**Saved entries**
● ● ● ● ● ● ●

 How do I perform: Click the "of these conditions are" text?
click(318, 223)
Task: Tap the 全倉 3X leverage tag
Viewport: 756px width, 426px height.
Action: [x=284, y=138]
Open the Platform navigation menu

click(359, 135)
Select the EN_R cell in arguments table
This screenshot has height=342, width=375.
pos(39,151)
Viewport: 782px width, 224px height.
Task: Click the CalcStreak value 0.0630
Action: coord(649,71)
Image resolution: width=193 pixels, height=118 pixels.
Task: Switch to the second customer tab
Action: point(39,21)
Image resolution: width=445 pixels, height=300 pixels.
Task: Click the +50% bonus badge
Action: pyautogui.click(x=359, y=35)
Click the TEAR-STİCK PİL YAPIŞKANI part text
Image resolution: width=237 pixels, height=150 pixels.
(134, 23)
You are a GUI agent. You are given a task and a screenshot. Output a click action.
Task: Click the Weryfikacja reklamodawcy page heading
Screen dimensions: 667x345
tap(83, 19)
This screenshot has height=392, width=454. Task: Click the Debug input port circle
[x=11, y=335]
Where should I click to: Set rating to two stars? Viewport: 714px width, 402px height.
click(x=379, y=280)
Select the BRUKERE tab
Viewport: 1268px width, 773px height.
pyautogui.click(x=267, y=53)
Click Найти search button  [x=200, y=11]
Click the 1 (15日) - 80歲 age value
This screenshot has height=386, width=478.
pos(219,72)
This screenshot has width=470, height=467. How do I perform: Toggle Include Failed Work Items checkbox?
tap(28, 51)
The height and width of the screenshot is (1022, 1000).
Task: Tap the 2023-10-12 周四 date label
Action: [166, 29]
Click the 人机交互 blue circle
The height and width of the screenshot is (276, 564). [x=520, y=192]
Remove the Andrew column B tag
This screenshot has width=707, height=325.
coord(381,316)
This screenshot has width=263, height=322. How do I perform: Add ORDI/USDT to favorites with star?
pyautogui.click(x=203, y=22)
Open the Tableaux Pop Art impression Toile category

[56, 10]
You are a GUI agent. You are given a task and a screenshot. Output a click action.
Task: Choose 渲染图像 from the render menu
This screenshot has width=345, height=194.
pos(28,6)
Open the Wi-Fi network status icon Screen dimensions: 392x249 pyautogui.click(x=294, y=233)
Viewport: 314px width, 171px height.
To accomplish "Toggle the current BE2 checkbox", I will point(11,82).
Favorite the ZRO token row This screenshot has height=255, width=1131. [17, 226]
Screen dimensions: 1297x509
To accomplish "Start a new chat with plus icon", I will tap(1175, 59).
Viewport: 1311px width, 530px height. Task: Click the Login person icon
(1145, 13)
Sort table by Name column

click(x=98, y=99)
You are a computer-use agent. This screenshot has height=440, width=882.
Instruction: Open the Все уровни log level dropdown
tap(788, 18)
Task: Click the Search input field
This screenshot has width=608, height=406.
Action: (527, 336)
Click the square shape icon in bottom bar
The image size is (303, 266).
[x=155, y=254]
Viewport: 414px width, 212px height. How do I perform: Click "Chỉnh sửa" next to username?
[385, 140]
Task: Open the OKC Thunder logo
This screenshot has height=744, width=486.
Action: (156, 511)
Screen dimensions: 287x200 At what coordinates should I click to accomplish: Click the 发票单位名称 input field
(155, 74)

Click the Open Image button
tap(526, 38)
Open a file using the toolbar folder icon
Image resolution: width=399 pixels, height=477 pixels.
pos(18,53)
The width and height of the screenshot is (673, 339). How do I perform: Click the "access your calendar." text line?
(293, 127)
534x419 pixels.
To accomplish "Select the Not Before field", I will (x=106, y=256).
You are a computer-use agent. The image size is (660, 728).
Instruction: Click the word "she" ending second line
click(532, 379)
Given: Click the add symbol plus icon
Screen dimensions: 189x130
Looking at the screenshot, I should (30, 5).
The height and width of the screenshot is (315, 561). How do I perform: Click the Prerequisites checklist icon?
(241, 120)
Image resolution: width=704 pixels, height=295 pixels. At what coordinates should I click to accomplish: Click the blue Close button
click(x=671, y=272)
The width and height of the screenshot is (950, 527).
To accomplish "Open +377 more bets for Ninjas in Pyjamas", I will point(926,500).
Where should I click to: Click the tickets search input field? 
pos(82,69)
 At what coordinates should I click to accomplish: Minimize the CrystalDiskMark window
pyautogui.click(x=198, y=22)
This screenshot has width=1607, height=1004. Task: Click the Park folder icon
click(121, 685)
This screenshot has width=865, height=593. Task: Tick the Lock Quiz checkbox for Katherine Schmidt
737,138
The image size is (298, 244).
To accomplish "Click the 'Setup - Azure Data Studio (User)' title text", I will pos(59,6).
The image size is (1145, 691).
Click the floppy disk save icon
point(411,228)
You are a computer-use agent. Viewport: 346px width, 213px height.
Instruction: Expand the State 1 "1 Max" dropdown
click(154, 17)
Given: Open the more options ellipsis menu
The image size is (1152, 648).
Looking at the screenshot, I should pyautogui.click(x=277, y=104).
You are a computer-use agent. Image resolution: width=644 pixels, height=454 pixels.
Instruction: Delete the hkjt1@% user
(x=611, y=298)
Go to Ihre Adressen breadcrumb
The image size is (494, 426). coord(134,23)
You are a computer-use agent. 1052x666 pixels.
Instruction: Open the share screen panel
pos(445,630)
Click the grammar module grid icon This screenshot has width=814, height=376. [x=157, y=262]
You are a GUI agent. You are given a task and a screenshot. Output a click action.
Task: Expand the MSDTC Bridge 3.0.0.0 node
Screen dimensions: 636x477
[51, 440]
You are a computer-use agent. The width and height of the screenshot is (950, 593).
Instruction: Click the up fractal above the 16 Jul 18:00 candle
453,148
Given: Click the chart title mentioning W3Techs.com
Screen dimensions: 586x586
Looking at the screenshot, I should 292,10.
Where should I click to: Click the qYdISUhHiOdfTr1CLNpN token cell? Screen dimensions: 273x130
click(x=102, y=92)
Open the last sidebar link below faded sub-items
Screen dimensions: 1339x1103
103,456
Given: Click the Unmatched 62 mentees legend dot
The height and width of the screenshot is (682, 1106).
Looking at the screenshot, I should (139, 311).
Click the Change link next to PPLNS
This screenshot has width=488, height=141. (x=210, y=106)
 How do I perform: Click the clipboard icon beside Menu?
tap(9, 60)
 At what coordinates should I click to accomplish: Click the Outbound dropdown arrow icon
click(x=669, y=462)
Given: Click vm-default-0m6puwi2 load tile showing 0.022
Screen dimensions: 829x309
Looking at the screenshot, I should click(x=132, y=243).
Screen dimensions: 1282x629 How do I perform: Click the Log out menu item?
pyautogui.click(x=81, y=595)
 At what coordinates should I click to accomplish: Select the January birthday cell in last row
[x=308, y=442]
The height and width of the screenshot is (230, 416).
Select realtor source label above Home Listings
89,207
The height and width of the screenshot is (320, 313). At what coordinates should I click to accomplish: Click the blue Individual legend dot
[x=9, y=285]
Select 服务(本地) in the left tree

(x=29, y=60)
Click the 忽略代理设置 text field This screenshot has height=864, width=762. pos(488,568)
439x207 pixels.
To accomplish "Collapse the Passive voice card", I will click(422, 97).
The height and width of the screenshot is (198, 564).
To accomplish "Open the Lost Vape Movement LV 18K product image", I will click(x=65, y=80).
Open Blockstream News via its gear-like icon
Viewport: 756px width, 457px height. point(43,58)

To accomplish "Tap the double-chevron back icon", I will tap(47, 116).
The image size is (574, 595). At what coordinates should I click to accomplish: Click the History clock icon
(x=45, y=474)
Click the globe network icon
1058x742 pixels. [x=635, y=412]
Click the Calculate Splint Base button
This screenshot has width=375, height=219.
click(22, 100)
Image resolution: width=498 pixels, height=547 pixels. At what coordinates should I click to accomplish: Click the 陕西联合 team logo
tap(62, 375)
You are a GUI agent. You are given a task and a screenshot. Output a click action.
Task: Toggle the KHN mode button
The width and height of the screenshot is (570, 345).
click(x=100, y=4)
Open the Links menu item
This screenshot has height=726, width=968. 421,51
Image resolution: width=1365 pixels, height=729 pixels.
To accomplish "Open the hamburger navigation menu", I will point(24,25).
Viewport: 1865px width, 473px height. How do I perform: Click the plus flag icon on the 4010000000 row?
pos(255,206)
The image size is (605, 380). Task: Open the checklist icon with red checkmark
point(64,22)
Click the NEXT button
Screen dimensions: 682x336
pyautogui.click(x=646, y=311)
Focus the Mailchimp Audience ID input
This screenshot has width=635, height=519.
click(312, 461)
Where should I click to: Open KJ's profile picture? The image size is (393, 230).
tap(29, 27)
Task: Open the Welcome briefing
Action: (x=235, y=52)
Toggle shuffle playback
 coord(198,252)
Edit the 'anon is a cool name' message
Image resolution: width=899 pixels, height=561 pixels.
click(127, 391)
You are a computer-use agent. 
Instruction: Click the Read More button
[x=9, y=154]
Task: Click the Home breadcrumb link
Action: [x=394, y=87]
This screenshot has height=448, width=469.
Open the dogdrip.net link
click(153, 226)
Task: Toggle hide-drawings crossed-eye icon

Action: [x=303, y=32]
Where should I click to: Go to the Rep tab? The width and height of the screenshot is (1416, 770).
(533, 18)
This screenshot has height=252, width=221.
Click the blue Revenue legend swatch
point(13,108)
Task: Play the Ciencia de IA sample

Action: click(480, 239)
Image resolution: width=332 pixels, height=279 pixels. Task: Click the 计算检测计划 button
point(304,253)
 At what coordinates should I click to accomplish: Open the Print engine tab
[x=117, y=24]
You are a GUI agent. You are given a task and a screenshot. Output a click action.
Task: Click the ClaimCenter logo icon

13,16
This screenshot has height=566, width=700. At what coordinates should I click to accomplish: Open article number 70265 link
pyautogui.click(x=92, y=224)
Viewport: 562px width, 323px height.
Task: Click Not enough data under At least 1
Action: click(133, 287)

● ● ● ● ● ● ●

**Task to carry out**
The reply should consist solely of the lines of the data, exact, from the opening line through the line with "Task: Tap the 全倉 3X leverage tag", inclusive.

**Result of this exercise**
 How do I perform: Click the "of these conditions are" text?
click(318, 223)
Task: Tap the 全倉 3X leverage tag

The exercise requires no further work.